الانتشار المصلي والمحددات الاجتماعية للحُماق في تركيا

جن حكم أولو، أوزقن أوزبك، ميستان إمك، محمد أكتم، غالب كوروجلو، مصطفى سيرتل، سيفن أزديناز، علي سيلان، آيلا أكيكجوز، بيلجن أنال

الخلاصة

الخلفية: بدأ العمل بلقاح الحماق في تركيا في إطار برنامج تطعيم الأطفال الروتيني في عام 2013 بإعطاء جرعة واحدة للأطفال عند الشهر 12 من عمرهم، ولم يدرج الحماق في قائمة الأمراض واجبة التبليغ إلا بدءاً من عام 2011.

الهدف: هدفت هذه الدراسة القائمة على السكان قبل إطلاق برنامج التطعيم الروتيني ضد الحُماق الذي بدأ العمل به في تركيا في عام 2013 إلى تحديد الانتشار المصلي للحُماق لدى السكان في الفئة العمرية الأكبر من سنتين في مقاطعة مانيسا، ودراسة بعض المحددات الاجتماعية للانتشار المصلي للحُماق.

طرق البحث: تحدّد وجود الأجسام المضادة للجلوبيولين المناعي «جيم» لفيروس فاريسلا زوستر باستخدام ELISA في العينات المصلية المجمّعة من 1250 مشاركاً. وجمعت البيانات باستخدام استبيانات أثناء إجراء مقابلات مباشرة.

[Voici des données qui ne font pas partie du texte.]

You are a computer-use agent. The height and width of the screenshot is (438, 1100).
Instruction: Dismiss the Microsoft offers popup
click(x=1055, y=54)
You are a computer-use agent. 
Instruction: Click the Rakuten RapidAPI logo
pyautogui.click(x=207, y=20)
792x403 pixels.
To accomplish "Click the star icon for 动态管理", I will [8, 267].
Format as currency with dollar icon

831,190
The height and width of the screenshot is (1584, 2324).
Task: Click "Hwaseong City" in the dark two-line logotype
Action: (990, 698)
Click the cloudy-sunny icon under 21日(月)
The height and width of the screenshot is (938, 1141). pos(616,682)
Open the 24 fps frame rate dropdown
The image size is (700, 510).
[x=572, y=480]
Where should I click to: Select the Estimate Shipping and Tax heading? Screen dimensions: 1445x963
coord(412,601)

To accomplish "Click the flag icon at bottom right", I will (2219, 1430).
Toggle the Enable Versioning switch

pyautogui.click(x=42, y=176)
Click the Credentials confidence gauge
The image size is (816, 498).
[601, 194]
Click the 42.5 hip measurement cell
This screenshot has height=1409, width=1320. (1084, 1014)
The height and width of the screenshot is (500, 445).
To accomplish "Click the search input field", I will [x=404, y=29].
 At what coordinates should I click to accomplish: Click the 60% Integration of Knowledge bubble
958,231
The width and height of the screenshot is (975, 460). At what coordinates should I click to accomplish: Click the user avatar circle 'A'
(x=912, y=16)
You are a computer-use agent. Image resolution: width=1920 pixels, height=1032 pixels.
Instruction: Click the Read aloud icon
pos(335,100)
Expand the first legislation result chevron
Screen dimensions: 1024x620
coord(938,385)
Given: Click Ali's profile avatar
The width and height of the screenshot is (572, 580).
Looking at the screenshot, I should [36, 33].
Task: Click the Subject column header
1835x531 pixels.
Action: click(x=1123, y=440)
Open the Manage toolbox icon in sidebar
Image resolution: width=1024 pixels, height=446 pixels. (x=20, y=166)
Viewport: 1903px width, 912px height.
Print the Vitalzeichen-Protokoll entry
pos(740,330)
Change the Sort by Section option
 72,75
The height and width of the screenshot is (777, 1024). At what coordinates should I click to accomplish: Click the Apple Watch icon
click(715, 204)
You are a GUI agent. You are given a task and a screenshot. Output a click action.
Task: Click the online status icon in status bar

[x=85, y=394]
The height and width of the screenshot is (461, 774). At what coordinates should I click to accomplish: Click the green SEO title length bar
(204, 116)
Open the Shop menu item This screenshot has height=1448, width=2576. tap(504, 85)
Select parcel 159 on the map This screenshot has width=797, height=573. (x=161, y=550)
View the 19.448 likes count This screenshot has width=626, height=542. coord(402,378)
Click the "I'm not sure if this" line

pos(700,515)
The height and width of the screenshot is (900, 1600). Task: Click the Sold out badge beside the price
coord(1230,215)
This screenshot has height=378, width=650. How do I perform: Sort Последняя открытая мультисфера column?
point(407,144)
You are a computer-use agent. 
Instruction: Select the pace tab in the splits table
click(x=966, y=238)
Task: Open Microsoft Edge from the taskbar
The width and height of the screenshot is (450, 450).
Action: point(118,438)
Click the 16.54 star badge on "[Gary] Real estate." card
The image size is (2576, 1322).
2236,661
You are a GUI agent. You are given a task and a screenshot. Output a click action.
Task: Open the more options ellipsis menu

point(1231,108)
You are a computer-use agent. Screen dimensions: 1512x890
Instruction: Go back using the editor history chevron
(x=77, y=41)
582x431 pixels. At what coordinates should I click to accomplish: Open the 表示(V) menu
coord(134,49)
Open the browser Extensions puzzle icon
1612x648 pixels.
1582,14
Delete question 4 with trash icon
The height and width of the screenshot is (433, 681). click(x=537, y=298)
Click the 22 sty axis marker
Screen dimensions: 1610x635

النتائج: بلغ المعدل الكلي للانتشار المصلي للحُماق 92.8% وجاء معدل الانتشار المصلي أعلى من 90% بين جميع الفئات العمرية باستثناء الفئة العمرية 2-9 أعوام (55.7%). وارتبط الانتشار المصلي للحماق بحجم الأسرة، والدخل السنوي المكافئ لكل فرد، وعدد الأفراد في كل غرفة، ومستوى التعليم (P < 0.05). وبعد تحييد عامل العمر، ظل مستوى التعليم فقط مرتبطاً بالانتشار المصلي للحماق (P < 0.05) وهو ما يرجع إلى أثر المراحل الأولى من العمر. ويصل معدل الانتشار المصلي للحُماق إلى المستوى الحدي للمناعة القطيعية عند بلوغ سن 10 أعوام في مانيسا. وحيث إن هذه الدراسة أدرجت الفئات العمرية قبل بداية التطعيم الروتيني ضد الحًماق، فإن الانتشار المصلي المُشاهد يعتمد على التعرض الطبيعي للعامل المُعدي في حد ذاته ولا يرتبط بالمحددات الاجتماعية.

الاستنتاج: ينبغي توجيه مستوى التغطية المرتفع للقاحات بصورة جيدة والحفاظ عليه لإنجاح برنامج التطعيم، وإلا سيتفشي الحُماق حتماً في الفئات العمرية الأكبر محدثاً آثاراً سريرية أكثر حدة.